- [WHAT YOU WILL DO]:
a: Quote the stretch of the passage on Turkish integration in Germany from "Necla Kelek, a" through "is a phantom.".
b: In the passage on Turkish integration in Germany, what does Necla Kelek say will happen if the government does not actively push to foster integration?
c: Summarize the passage on Turkish integration in Germany in two sentences.

- [SELECTED EXCERPT]:
Necla Kelek, a Turkish writer in Germany asserted that the integration of Muslim Turks in Germany failed. Turks live in segregated, parallel worlds. She argued that if there is not an active push of the government to foster integration then it will not happen. Interculturalism rather than multiculturalism may be the answer. Can minorities be blamed for cutting themselves off in a country that did not welcome them when they first arrived? Why would they suddenly open up? Is culture a way to open to the outside world or is it a way to be locked up? Immigrants feel that Germany is a monolithic block that is being withheld from them. But perhaps in the absence of a national identity there really is no Germany anymore. What immigrant feel is being withheld may not exist any longer. Germany is a phantom.

- [SOURCE DATA]:

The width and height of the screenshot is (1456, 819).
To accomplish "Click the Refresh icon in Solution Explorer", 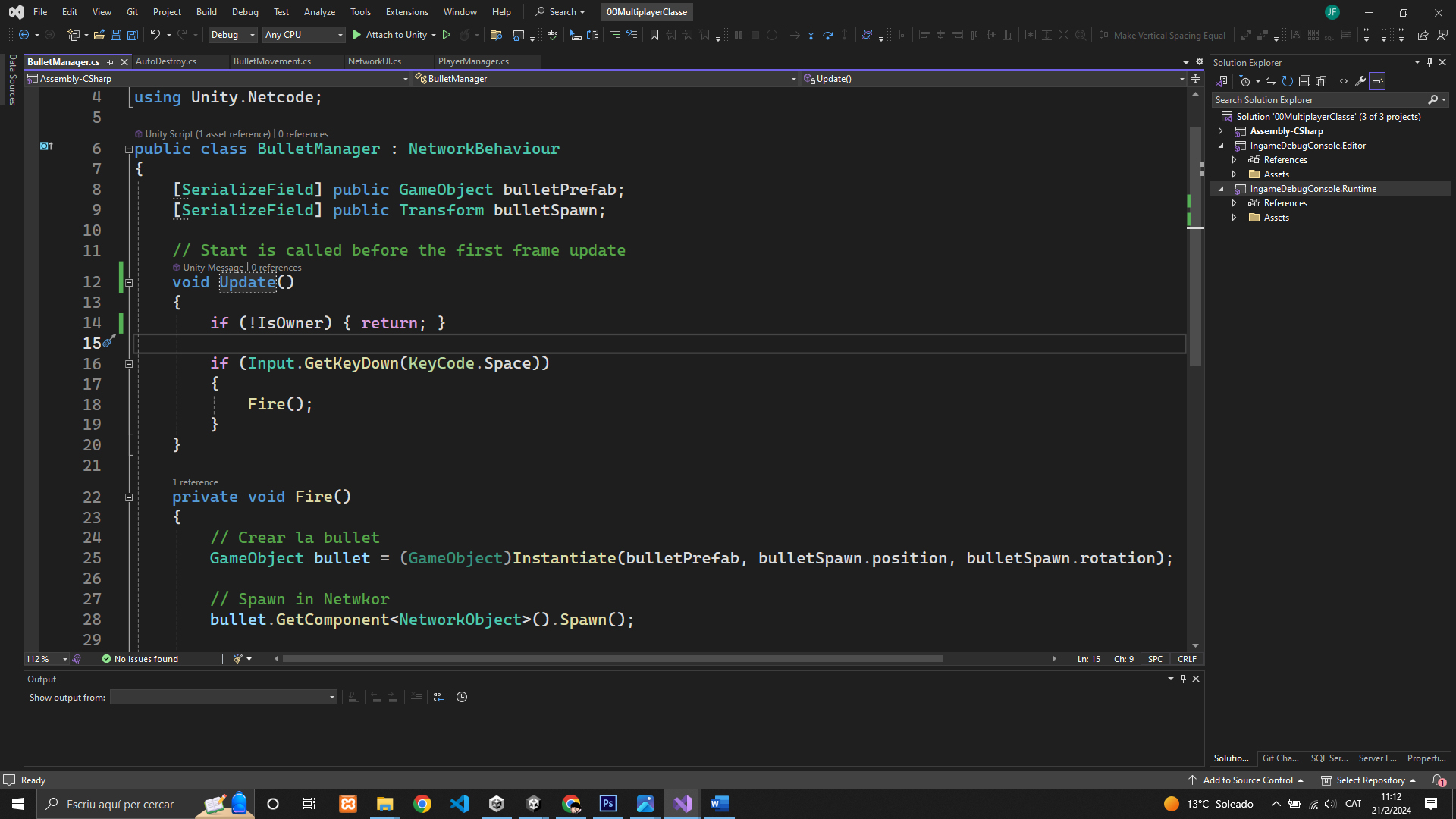I will tap(1287, 81).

- [RESPONSES TO THE EXERCISE]:
a:
Necla Kelek, a Turkish writer in Germany asserted that the integration of Muslim Turks in Germany failed. Turks live in segregated, parallel worlds. She argued that if there is not an active push of the government to foster integration then it will not happen. Interculturalism rather than multiculturalism may be the answer. Can minorities be blamed for cutting themselves off in a country that did not welcome them when they first arrived? Why would they suddenly open up? Is culture a way to open to the outside world or is it a way to be locked up? Immigrants feel that Germany is a monolithic block that is being withheld from them. But perhaps in the absence of a national identity there really is no Germany anymore. What immigrant feel is being withheld may not exist any longer. Germany is a phantom.

b: Integration will not happen.

c: Necla Kelek, a Turkish writer in Germany, asserted that the integration of Muslim Turks there failed, leaving them in segregated, parallel worlds, and that it will not happen without an active government push. The passage suggests that interculturalism rather than multiculturalism may be the answer, and that without a national identity the Germany immigrants feel is withheld from them may no longer exist.